Stated problem —
Can you lay out every line of the rows below as a Markdown table with the columns "Line" and "Content", numbering each line, skipping blank lines, and leaving out the pictures?

_ _ _ _

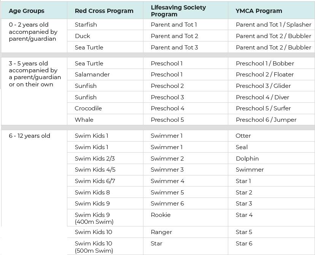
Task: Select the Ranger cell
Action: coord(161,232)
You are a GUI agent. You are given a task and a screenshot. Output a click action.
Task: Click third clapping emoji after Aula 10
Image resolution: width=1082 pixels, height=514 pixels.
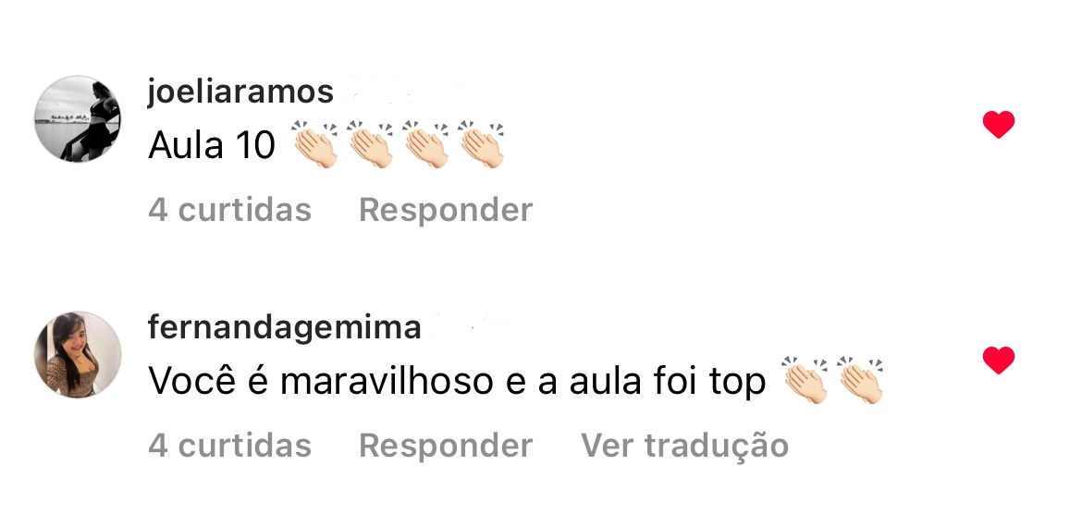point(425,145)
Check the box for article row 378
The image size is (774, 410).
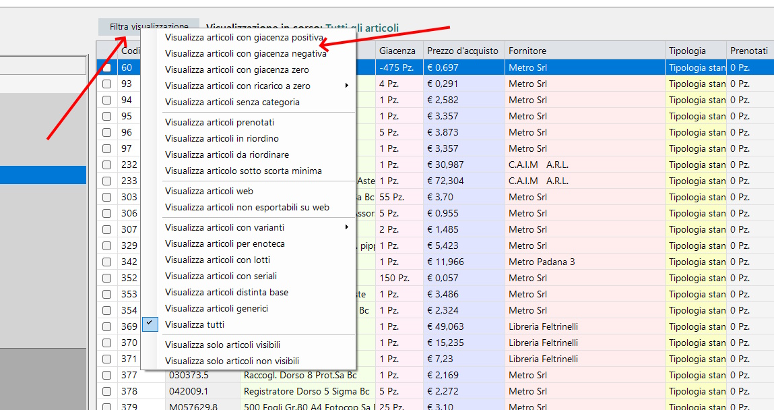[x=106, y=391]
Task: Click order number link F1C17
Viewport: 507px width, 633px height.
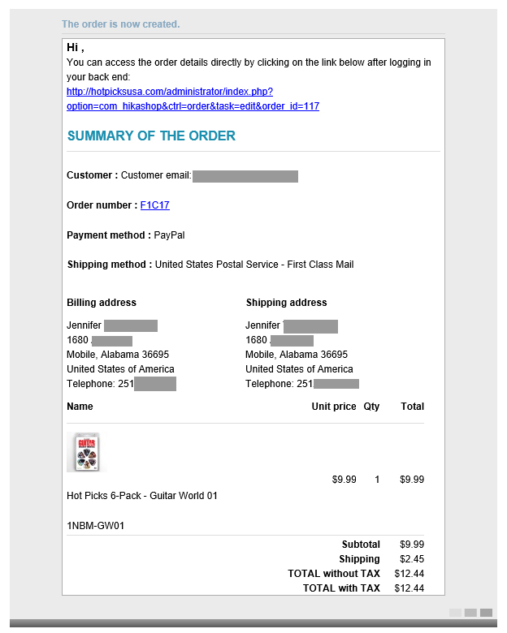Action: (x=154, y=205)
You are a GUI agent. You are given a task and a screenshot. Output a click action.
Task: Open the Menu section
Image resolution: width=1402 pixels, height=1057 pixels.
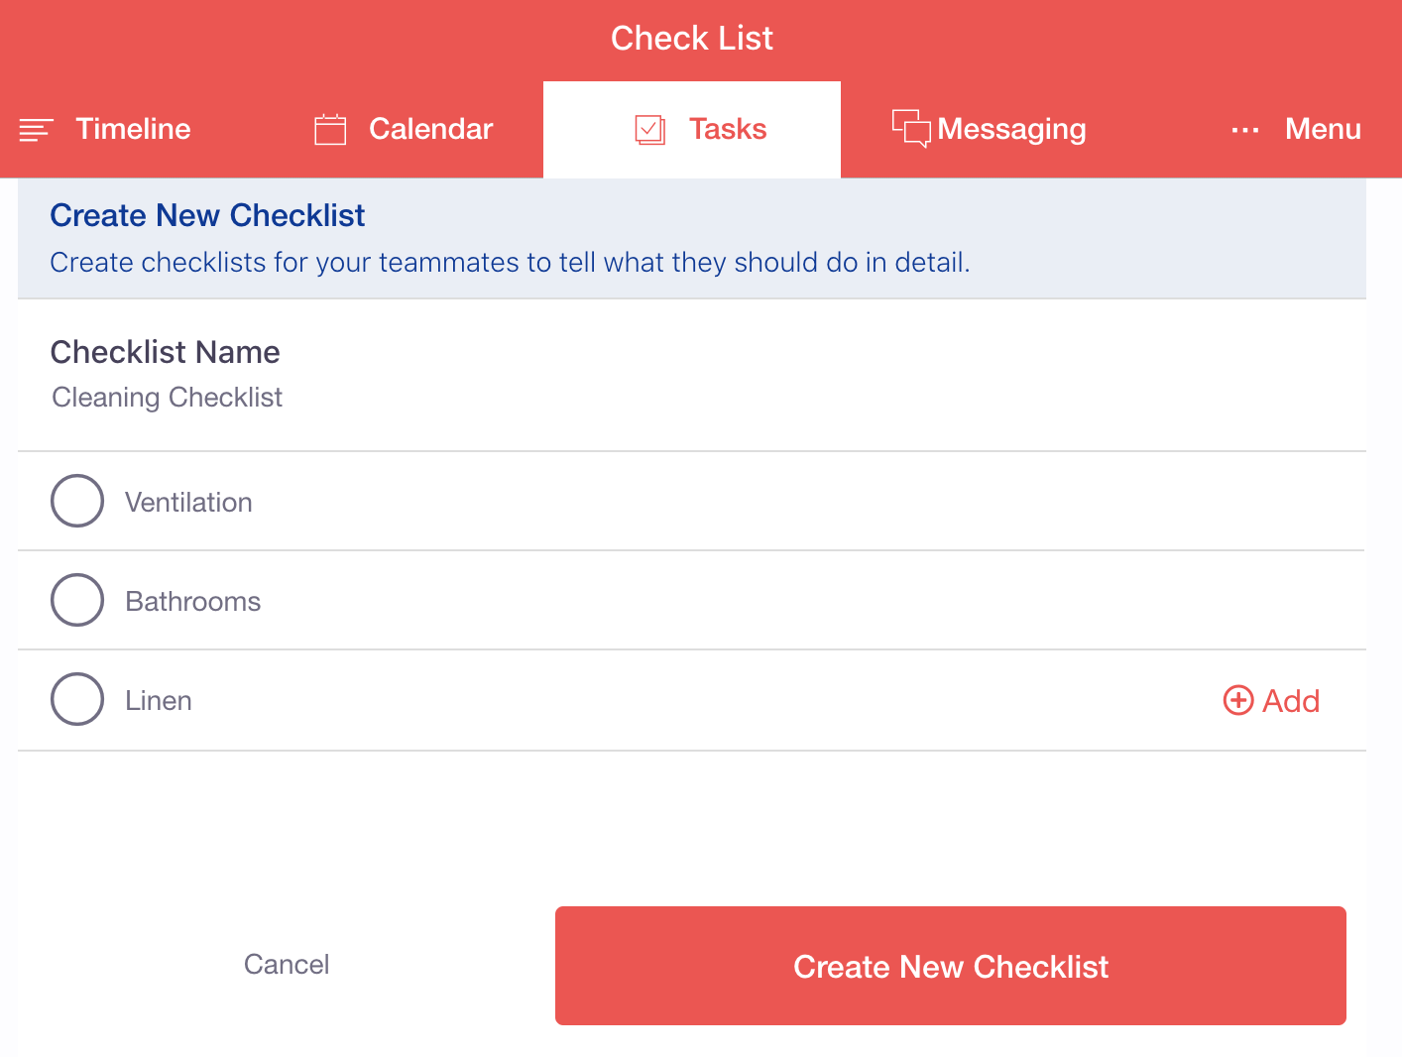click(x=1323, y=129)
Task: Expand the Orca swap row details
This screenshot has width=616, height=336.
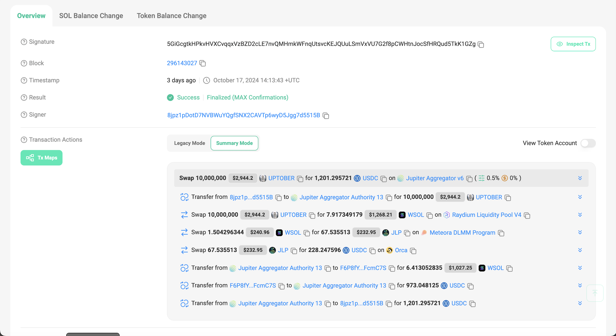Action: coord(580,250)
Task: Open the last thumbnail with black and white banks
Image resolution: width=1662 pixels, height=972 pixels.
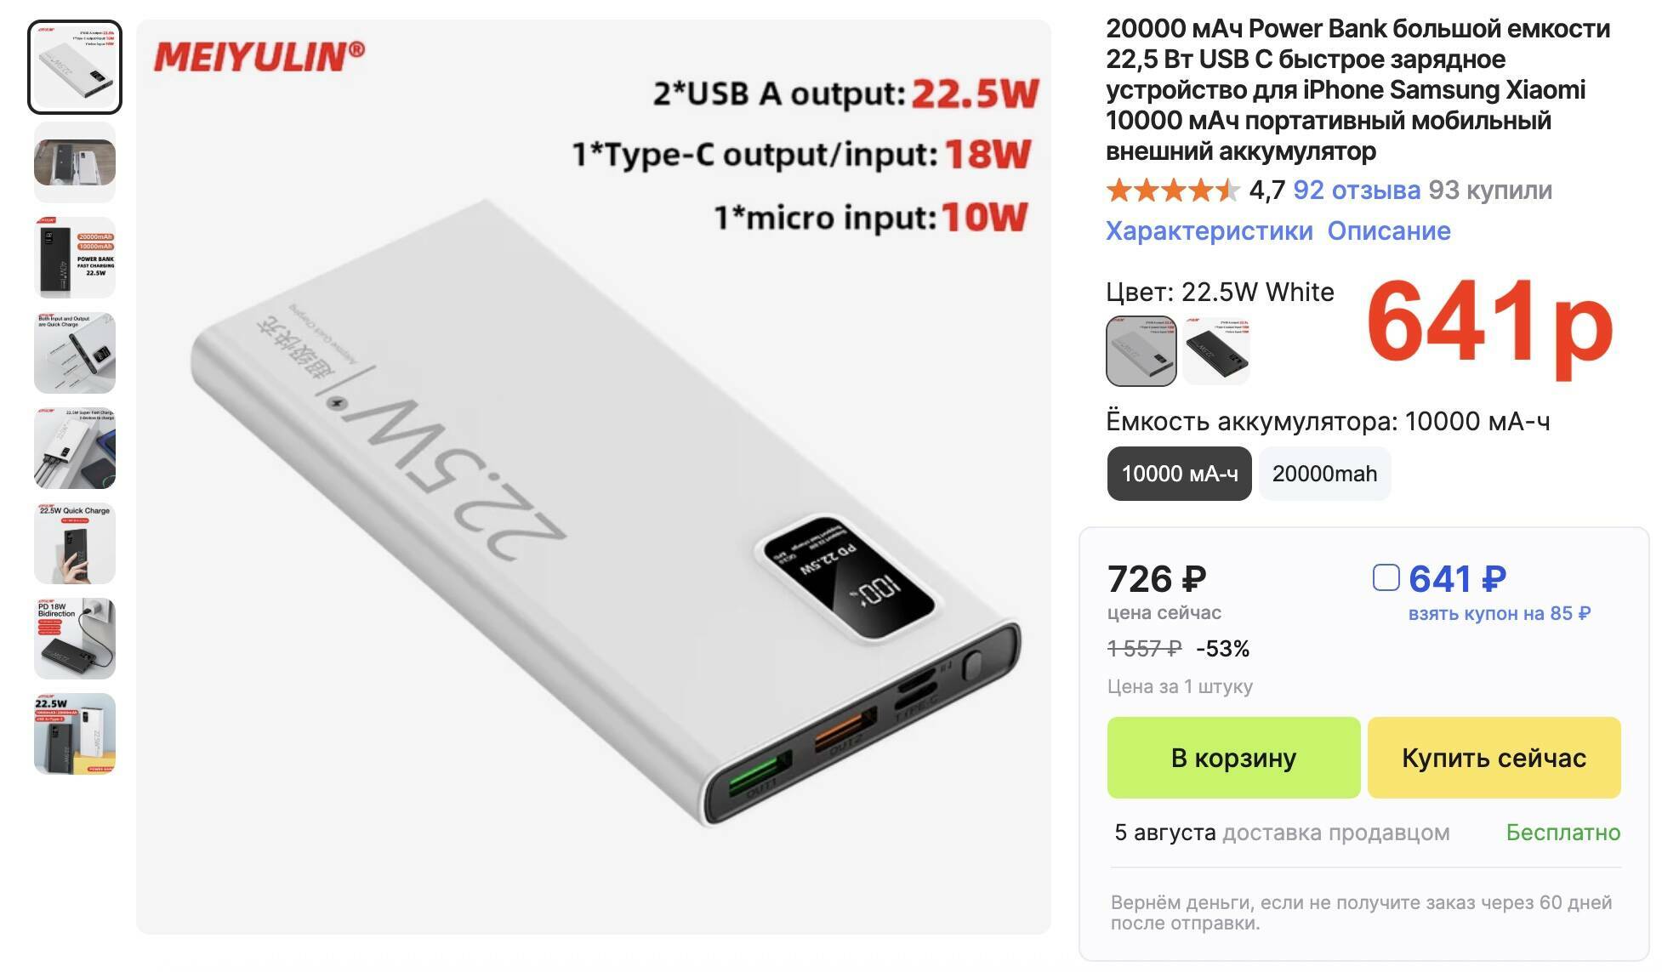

_ _ _ _

Exercise output —
| Line | Content |
|---|---|
| 1 | Task: Select the Ranger cell |
| 2 | Action: coord(161,232) |
| 3 | You are a GUI agent. You are given a task and a screenshot. Output a click action. |
| 4 | Task: Click third clapping emoji after Aula 10 |
| 5 | Image resolution: width=1082 pixels, height=514 pixels. |
| 6 | point(425,145) |
| 7 | Check the box for article row 378 |
| 8 | The image size is (774, 410). |
| 9 | [x=106, y=391] |
| 10 | Task: Click order number link F1C17 |
| 11 | Viewport: 507px width, 633px height. |
| 12 | Action: (x=154, y=205) |
| 13 | You are a GUI agent. You are given a task and a screenshot. Output a click action. |
| 14 | Task: Open the Menu section |
| 15 | Image resolution: width=1402 pixels, height=1057 pixels. |
| 16 | click(x=1323, y=129) |
| 17 | Task: Expand the Orca swap row details |
| 18 | This screenshot has width=616, height=336. |
| 19 | Action: coord(580,250) |
| 20 | Task: Open the last thumbnail with black and white banks |
| 21 | Image resolution: width=1662 pixels, height=972 pixels. |